__GIVEN REQUEST__:
Extend the news report below on China's economic slowdown with a few more paragraphs, starting right after its final sentence.

__DOCUMENT PASSAGE__:
============
Xi’an, China • A nationwide real estate downturn, stalling exports and declining consumer confidence have produced what a Chinese Cabinet adviser, quoted on the official government website on Thursday, characterized as a “sharp slowdown in the economy.”
Though the Chinese economy continues to expand, construction workers are losing jobs in droves and retail sales grew last month at the slowest pace in more than three years. Investments in fixed assets have increased more slowly this year than in any year since 2001.
The most striking feature of the slowdown is that it extends beyond the coastal provinces, which depend on exports and are closely linked to the global economy, to the country’s far more insular interior, including cities like Xi’an in northwestern China.
China’s unexpected economic difficulties are starting to unnerve investors in world markets, especially commodity markets, as China is the world’s largest consumer of most raw materials and the second-largest consumer of oil.
A deepening slowdown would ripple across the world economy. Until now, China’s economy barreled ahead mostly unhindered as the main engine of global growth, even as Europe struggled with its government debt crisis and the United States limped along with a crippled housing market.
Government indexes show real estate prices are falling in more than half of the country’s top 70 urban markets. Standard & Poor’s Ratings Services and Moody’s each issued reports on Thursday warning that many of China’s real estate developers face a severe cash squeeze as apartment sales slow to a crawl. The developers still owe heavy interest payments on bank loans.
“Weak property developers in China are likely to face a test of their survival this year,” S&P said.
============
__RECORD LIST__:
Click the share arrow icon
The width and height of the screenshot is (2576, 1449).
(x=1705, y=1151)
============
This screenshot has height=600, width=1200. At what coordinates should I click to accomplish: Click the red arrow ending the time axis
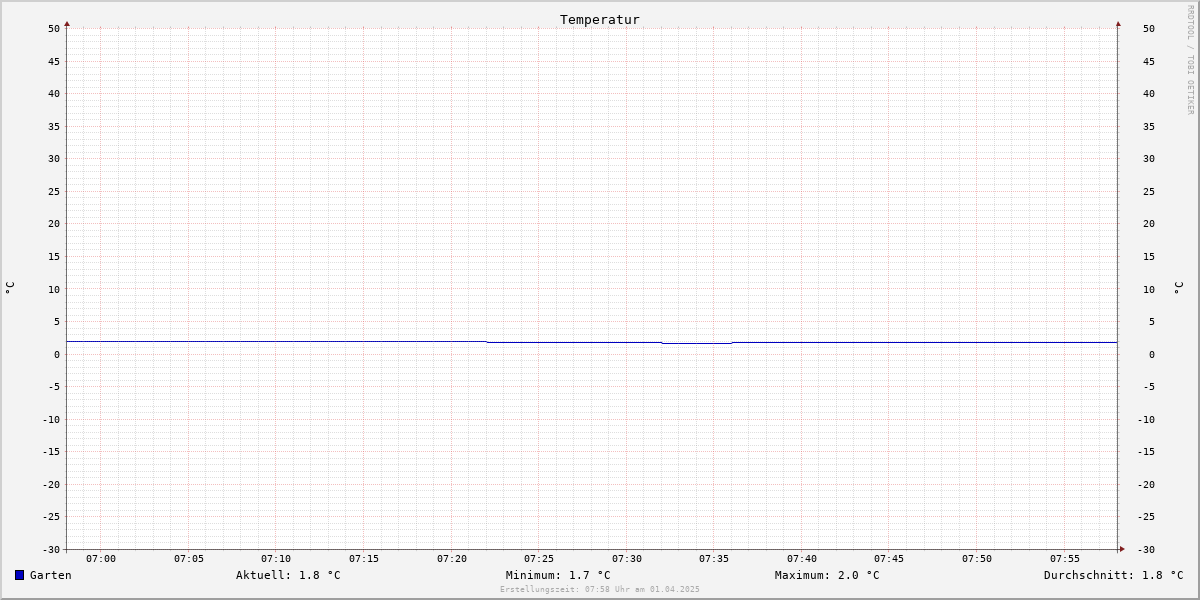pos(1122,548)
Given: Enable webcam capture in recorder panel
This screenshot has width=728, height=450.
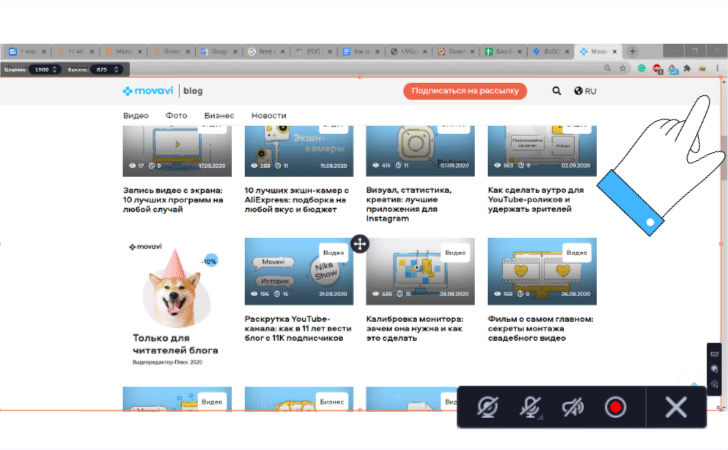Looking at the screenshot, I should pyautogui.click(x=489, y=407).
============
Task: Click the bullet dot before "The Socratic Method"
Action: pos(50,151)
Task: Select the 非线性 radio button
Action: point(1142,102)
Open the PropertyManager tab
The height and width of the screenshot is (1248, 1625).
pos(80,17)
============
__OUTPUT OF THE EXERCISE__:
China’s economy was 8.1 percent larger in the first quarter of this year than a year earlier, but virtually all of that growth took place last year. The economy barely grew in the first quarter compared with the fourth quarter of 2011, and the second quarter of this year is likely to show even less growth from the preceding quarter, said Diana Choyleva, a China economist in the Hong Kong office of Lombard Street Research.
The World Bank also warned on Wednesday of a slowdown.
“Clearly the economy is much, much weaker than most people thought until recently,” Choyleva said. “They have a real mess on their hands.”
China is the world’s largest importer of a long list of commodities, like iron ore and copper. It has also been a big buyer of European factory equipment and luxury goods. The U.S. economy is much less exposed to a slowdown in the Chinese economy, with exports to China representing less than 0.2 percent of U.S. economic output last year.
Benefiting from heavy government spending on highways and other infrastructure and voracious demand for apartments as poor laborers arrived from the countryside, China’s inland cities had continued to expand even when the rest of the world’s economy fell into serious difficulty in late 2008 and early 2009. But now the economic troubles are evident here in Xi’an, an economic cornerstone of northwestern China that serves as one of the country’s largest transportation and distribution hubs and a manufacturing center for everything from bulldozers to aircraft components.
Sun Yufang, a wholesale dealer in Xi’an in ovens, ranges and water heaters, said that residents had nearly stopped outfitting new apartments or redecorating old ones.
“We didn’t really feel the global financial crisis, but this year, we’ve really felt it — I don’t see a solution unless people start buying,” Sun said, sitting in a spacious shop with no customers in sight.
Premier Wen Jiabao expressed concern last weekend about the economy after an inspection tour to Wuhan in east-central China. He then led a Cabinet meeting on Wednesday that produced the government’s strongest statement yet.
The government should “place stabilizing growth in a more important position and carry out pre-emptive policy adjustments and fine-tuning more forcefully according to the changing situation,” the Cabinet statement said.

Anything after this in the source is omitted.